I seem to remember in one of the early 3.6-RC kernel versions there were provisions put in the .spec file to sign all kernel code and its modules using the above facility. I can't find this in the 3.6.1 or 3.6.2 versions of the kernel currently in the Fedora srpm files. Has this been dropped?
On a related issue - if, for some reason, I am unable to deploy UEFI (disabled, so that Windows 8 won't prevent me from installing/using/booting up Linux) can I still sign the kernel and its modules and enforce these checks at startup with the bootloader (grub2)? Would that be possible? Thanks!
On Fri, Oct 19, 2012 at 01:35:25AM +0100, Mr Dash Four wrote:
I seem to remember in one of the early 3.6-RC kernel versions there were provisions put in the .spec file to sign all kernel code and its modules using the above facility. I can't find this in the 3.6.1 or 3.6.2 versions of the kernel currently in the Fedora srpm files. Has this been dropped?
No. It's only present in F18 and rawhide, but it's still there.
On a related issue - if, for some reason, I am unable to deploy UEFI (disabled, so that Windows 8 won't prevent me from installing/using/booting up Linux) can I still sign the kernel and its modules and enforce these checks at startup with the bootloader (grub2)? Would that be possible? Thanks!
I'm guessing you meant "Secure Boot" and not "UEFI". If so, the answer is sort of. grub2 won't check the kernel, but it will still be signed if it's a 64-bit F18 or newer release kernel. The modules will all be signed regardless as that's done with a different key generated at kernel build time. There's a kernel parameter you can enable to force the kernel into a "secure boot" mode.
Without the secure firmware, I'm not entirely sure why you'd want to do that though. It won't prevent bootloader based attacks. If you just want signed modules, there's a different kernel parameter you can pass to enforce signed modules.
josh
No. It's only present in F18 and rawhide, but it's still there.
OK, thanks.
I'm guessing you meant "Secure Boot" and not "UEFI".
Yeah, sorry, that's what I meant.
If so, the answer is sort of. grub2 won't check the kernel, but it will still be signed if it's a 64-bit F18 or newer release kernel.
Would that be possible - for the kernel to be checked - or is that only allowed from Secure Boot?
The modules will all be signed regardless as that's done with a different key generated at kernel build time.

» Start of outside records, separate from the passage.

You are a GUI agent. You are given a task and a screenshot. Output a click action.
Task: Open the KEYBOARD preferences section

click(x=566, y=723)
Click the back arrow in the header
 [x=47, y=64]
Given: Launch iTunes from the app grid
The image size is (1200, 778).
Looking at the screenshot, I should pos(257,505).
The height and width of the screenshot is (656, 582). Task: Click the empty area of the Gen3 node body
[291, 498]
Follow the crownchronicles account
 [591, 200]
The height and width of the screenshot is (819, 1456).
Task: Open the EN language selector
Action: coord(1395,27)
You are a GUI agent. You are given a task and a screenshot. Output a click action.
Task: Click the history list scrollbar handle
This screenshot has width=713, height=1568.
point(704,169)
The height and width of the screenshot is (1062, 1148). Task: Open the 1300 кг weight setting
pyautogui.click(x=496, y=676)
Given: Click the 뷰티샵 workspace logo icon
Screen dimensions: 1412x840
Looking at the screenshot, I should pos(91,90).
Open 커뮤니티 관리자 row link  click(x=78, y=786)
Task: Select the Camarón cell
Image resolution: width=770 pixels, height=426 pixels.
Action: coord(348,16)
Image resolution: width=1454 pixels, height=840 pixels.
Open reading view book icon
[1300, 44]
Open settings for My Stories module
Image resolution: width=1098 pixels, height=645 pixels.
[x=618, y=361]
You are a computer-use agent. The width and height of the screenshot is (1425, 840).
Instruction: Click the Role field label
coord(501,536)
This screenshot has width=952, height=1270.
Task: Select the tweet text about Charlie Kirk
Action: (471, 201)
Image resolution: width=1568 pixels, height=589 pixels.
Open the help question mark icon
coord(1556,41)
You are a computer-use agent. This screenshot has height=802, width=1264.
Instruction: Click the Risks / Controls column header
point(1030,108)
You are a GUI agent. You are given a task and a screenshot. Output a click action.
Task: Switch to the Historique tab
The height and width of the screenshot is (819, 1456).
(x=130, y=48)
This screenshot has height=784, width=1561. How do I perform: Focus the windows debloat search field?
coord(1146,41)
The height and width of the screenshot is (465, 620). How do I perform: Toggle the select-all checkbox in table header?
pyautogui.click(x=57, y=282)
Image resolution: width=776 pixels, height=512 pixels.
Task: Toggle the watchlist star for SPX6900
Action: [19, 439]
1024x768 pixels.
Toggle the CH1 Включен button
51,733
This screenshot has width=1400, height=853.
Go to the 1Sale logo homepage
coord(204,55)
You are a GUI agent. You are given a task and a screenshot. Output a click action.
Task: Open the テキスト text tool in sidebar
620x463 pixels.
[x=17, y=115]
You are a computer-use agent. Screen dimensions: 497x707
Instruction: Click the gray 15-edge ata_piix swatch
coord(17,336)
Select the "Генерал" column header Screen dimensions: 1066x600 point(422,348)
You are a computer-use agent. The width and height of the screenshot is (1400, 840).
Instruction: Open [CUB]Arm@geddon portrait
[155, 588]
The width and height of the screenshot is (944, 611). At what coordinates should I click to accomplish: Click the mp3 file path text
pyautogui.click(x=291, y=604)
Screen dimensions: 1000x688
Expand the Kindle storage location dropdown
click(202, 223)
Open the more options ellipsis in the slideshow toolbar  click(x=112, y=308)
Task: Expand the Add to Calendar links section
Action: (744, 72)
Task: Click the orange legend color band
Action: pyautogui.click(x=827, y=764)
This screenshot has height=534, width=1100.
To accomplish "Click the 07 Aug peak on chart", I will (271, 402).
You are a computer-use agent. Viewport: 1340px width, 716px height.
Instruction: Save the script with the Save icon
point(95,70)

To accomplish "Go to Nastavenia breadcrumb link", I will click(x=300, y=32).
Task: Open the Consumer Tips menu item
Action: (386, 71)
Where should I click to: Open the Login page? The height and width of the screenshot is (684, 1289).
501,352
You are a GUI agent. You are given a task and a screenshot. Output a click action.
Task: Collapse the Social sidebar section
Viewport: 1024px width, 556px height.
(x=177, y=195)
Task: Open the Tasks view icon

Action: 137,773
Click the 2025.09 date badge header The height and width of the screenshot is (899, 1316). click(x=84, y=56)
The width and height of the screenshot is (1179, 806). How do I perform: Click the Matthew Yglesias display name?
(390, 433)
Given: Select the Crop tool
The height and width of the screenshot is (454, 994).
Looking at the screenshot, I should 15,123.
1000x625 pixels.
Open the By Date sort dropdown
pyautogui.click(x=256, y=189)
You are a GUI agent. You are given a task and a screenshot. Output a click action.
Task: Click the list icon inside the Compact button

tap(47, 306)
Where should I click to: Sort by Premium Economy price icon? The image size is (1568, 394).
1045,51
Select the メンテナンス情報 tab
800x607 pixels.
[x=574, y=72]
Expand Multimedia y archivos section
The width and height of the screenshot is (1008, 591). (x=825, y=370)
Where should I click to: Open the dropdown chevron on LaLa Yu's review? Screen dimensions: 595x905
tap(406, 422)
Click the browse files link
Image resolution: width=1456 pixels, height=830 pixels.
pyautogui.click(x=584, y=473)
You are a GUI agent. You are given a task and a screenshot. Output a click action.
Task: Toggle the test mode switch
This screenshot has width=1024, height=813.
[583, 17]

The whole point of me asking this is, because I wish to use my own key (not Fedora's and certainly not M$) and when I build the kernel - from source - I wish this to be signed and later enforced, if possible.
There's a kernel parameter you can enable to force the kernel into a "secure boot" mode.
I presume I could find the appropriate parameter documented in the kernel docs directory, right?
Without the secure firmware, I'm not entirely sure why you'd want to do that though. It won't prevent bootloader based attacks.
I am aware of that, but at least it would prevent loading rogue modules, which either haven't been signed or have been altered.
If you just want signed modules, there's a different kernel parameter you can pass to enforce signed modules.
Ideally, I'd like to protect the kernel as well, but if that's not possible then just the modules will do.
In an ideal world, I would like to have the option to boot my UEFI in "Setup" mode so that I could register my own platform key, which could then be used to register all other "trusted" keys (including the M$ one - if I choose to trust it) and then enable UEFI to boot in as normal, enforcing bootloader, kernel as well as kernel module signatures.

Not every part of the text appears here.